You should probably expand your sources. The bible is only good for so much. If you want to gain an understanding of the world that you can't find in yourself, you have to look in more than one place. Only studying the bible is like only getting your news from CNN or only studying one school of economics. You need to go out of your usual boundaries to truly find your convictions. For all you know you could be just another prisoner in the caves if you refuse to go look around.
 
The Republic itself was one of the worst books I can recall reading. The Allegory of the Cave was nice, but I suspect it's more of an eye into the Eleusinian Mysteries and the esoteric mysticism that was prevalent in the West before the unfortunate rise of the Abrahamic religions. This and the related discussion on universals was the only thing I got from the book.
 
I do not see how it flies in the face of Libertarianism. Considering that the interpretation completely fits to our modern day scenario.

Then you have, evidently, not read the book. If you would like examples I can get to them... heres one for free: The noble lie.
 
The point is, studying philosophy is overrated, pfft. Anything Socrates ever said, you should be able to figure out yourself, but alas, that is optimistic given the average mindset of the people, and that's why we have college courses on it.
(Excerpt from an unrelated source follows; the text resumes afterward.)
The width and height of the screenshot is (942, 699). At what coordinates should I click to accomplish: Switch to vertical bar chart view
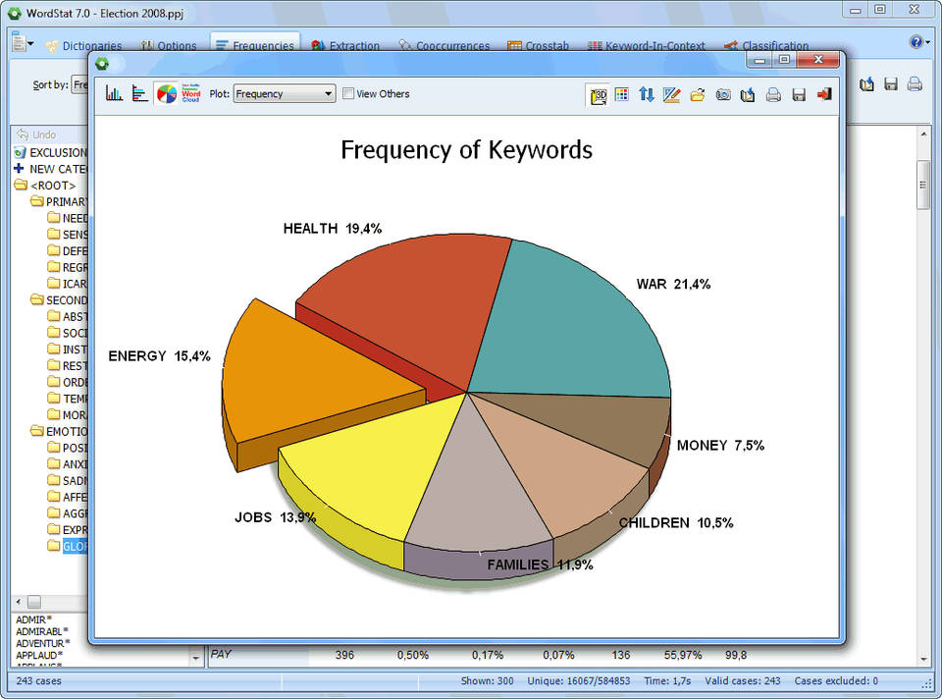114,93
No, but seriously, I find it funny that whenever I take a course about psychology, philosophy, or even English, simple ideas I state are apparently on par with the greats and people who had to describe such ideas in 800 page books. Philosophy isnt about knowing a bunch of facts or coming up with graphs, it's about thinking about things to yourself. I'm inherently good at this type of thinking, and since I'm a jackass, I can in no way take it that seriously.